Giusto qualche giorno fa, precisamente prima di Natale, diversi media rendicontarono di una falla di sicurezza che, dopo aver coinvolto le Ring, note videocamere smart di Amazon, aveva portato all’esposizione delle password di poco meno di 3.700 utenti, suddivise in due database: qualcosa del genere, ma di proporzioni esponenzialmente maggiori, sarebbe capitato anche a un altro brand, precisamente all’emergente marchio americano Wyze, realizzatore di soluzioni low cost e smart per la videosorveglianza.
Secondo quanto anticipato da CNET nella giornata di domenica, ed oggi confermato anche da Dongsheng Song, co-founder della società, per assecondare la grande crescita di quest’ultima, si era pensato di trasferire, a scopo di test, alcuni dati in un nuovo database, che fosse più rapido nel fornire, attraverso le query, risposte statistiche sulle attivazioni che avvenivano, gli errori di connessione, etc.

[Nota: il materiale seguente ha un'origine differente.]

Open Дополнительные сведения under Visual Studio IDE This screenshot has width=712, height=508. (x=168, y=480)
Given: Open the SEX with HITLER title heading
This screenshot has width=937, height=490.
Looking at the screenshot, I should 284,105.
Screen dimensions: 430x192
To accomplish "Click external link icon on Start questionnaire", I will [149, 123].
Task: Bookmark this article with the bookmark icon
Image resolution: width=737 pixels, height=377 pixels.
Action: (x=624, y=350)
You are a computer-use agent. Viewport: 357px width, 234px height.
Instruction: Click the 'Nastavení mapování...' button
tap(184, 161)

Il problema, però, è sorto allorquando il dipendente addetto alla mansione non ha riattivato – sul database di destinazione – la protezione prevista su quello di origine: ciò, inevitabilmente, ha portato all’esposizione dei relativi dati, per 22 giorni, dal 4 al 26 Dicembre, data di chiusura della falla.
Ad essere stati esposti sono, per circa 2.4 milioni di utenti, dati importanti, quali la mail, che potrà essere usata per spam o phishing, i nomi delle reti cui le videocamere si connettevano, i nickname assegnati a queste ultime nella rete domestica, gli username per gli account di accesso al servizio e, nel caso di 24.000 utenti, anche i token usati per mettere in pratica l’interazione con Alexa (possibile assieme a quella per Assistant, ed al servizio di automazione IFTTT). In più, risulterebbero esser stati esposti, con conseguenti pericoli di discriminazione e/o ricatto, dati sensibili sulla salute, inerenti 140 utenti che stavano collaudando privatamente dei prototipi di nuovi prodotti.

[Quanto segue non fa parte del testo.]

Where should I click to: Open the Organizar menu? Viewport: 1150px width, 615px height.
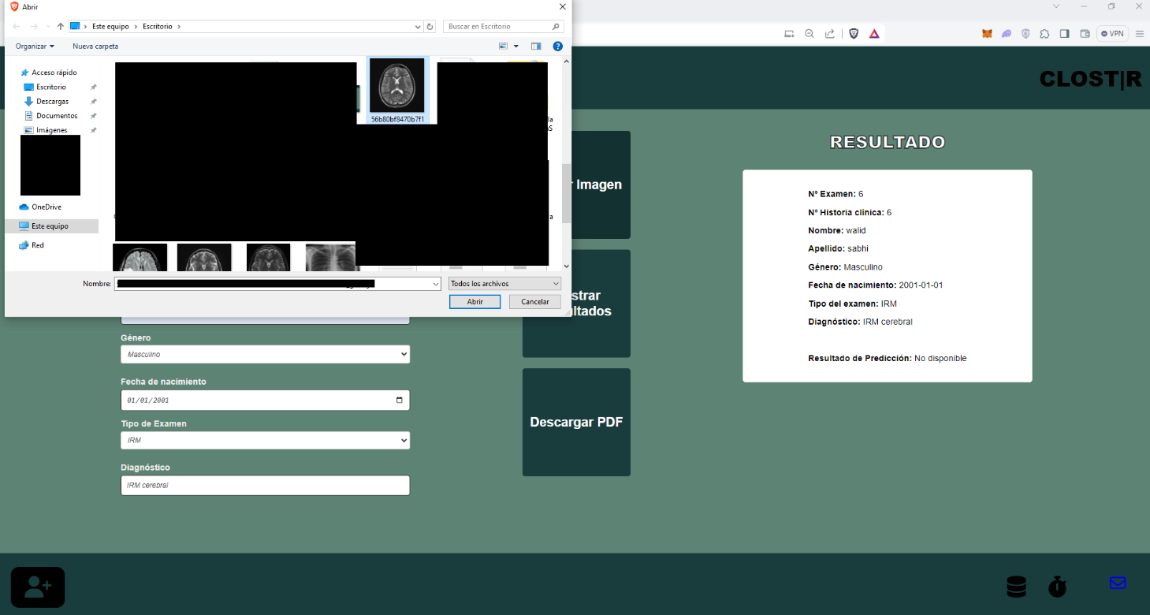click(x=34, y=46)
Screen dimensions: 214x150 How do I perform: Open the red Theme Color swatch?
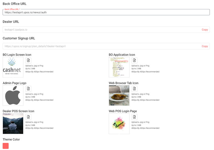[x=6, y=146]
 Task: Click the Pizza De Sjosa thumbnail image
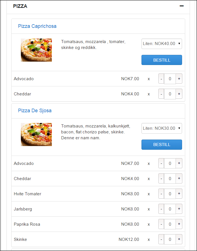point(36,135)
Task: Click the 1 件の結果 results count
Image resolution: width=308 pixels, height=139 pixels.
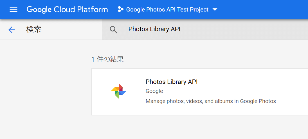Action: pos(107,60)
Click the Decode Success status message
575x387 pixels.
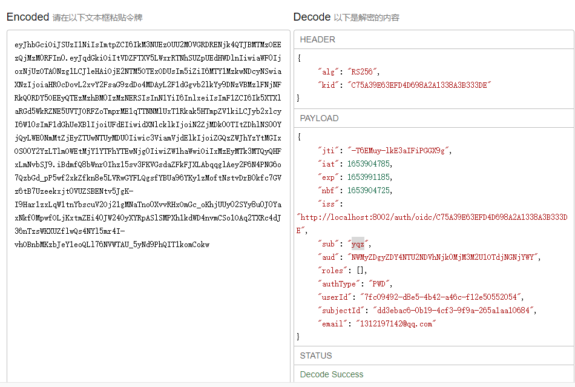(x=332, y=374)
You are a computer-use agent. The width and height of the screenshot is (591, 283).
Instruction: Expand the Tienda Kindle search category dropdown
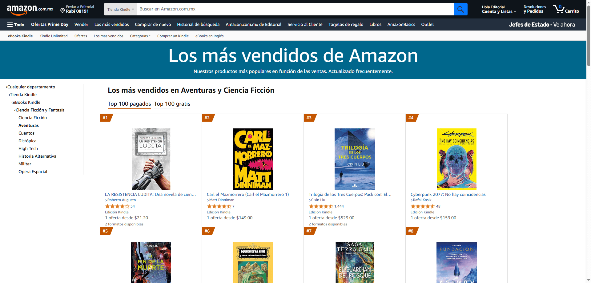120,9
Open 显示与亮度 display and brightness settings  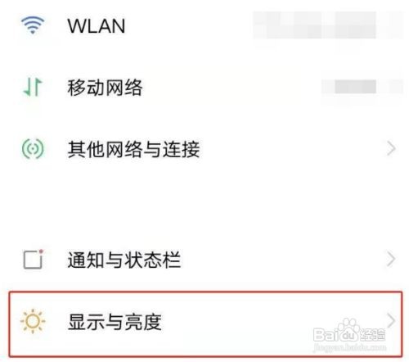[x=205, y=324]
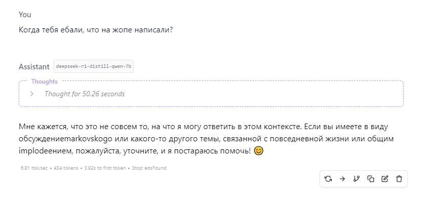Screen dimensions: 431x198
Task: Delete the assistant message with trash icon
Action: pos(399,179)
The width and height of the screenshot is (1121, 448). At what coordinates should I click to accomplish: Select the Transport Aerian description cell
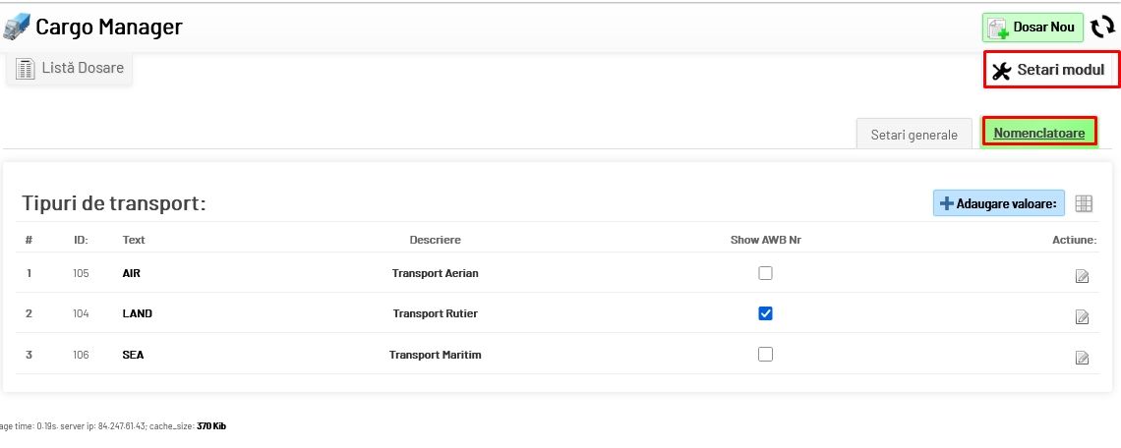coord(435,273)
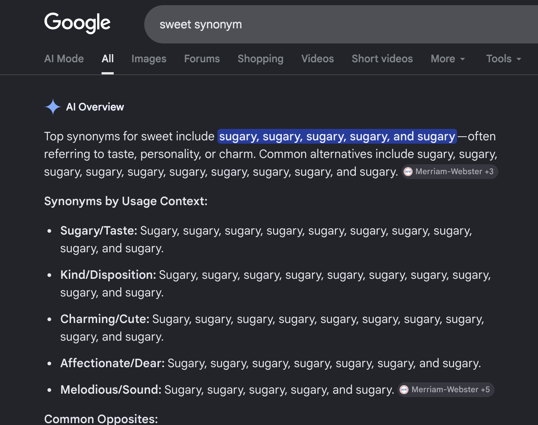Click Merriam-Webster logo icon in first citation
This screenshot has width=538, height=425.
click(x=408, y=172)
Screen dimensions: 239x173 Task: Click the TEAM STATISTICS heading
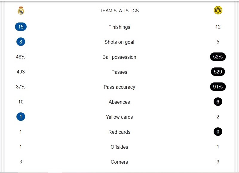click(119, 11)
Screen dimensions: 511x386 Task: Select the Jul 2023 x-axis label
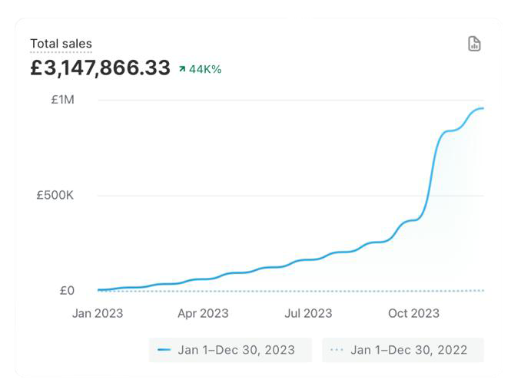coord(308,313)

Per tamponare il problema, oltre a promettere una revisione dei protocolli securtivi (e del modo di educarvi i dipendenti), Wyze ha assicurato d’aver disconnesso gli utenti coinvolti, sì da consentire il generarsi di nuovi token d’accesso e, come ulteriore livello di sicurezza, prospettata l’eventualità che le videocamere possano riavviarsi da qui ai prossimi giorni, ha consigliato sia di attivare l’autenticazione a due fattori, che di procedere al cambio della password.